Growing up in my family, tanning was pastime, pleasure and competitive sport. Pale was pejorative. My parents, both great tanners in their youth, lived in East Africa in the early ’70s, before I was born. That time in their lives seemed to me fabulously glamorous—never mind the fact that my sister, a baby then, contracted malaria and nearly died—because for two years, they were tanned. Deeply tanned. Not the amateur-hour suntan you might obtain after a week in Fort Lauderdale, the kind of profound, layered tan that makes you look like another person—an exceptionally well-leisured one.
I remember the four of us in the ’80s, lying on a quartet of loungers and passing the Hawaiian Tropic SPF 4 down the line like a familial baton.
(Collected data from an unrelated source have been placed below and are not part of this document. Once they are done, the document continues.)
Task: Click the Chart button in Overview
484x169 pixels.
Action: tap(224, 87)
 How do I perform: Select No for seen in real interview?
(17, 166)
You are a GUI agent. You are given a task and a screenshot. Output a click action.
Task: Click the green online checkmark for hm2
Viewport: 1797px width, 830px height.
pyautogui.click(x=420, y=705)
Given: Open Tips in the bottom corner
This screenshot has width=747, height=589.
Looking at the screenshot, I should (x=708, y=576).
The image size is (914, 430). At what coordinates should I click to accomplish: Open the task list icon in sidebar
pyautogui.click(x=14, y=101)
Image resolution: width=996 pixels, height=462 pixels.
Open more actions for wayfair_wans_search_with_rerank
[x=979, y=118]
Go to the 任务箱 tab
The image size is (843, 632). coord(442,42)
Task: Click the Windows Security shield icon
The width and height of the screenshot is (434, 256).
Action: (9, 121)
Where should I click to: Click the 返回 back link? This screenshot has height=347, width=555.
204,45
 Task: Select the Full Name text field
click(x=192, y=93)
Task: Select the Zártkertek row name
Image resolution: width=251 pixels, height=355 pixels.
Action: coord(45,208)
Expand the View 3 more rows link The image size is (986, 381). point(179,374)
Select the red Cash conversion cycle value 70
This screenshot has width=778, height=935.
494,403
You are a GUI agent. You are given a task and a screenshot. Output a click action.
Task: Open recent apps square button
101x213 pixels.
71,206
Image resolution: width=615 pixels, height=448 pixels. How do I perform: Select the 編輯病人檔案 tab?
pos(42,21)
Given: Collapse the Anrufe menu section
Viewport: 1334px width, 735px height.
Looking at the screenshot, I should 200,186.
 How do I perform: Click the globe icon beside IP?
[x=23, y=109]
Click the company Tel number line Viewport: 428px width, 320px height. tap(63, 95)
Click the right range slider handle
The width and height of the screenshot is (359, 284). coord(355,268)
If my friends enjoyed splashing around in swimming pools and lakes, I liked lying down next to them, and nowhere in the vicinity of a sun-blocking parasol. Parasols were meant for other people, the ones who took long luncheons in the shade during prime UV time. (I preferred to feast on rays.)
When my sister and I had a productive tanning day, we’d high-five each other as the sun sank into the horizon and our freckles settled into our still-warm cheeks. A tan, like the travel that furnished it, was an escape from our regular selves, a gilded (if short-lived) costume.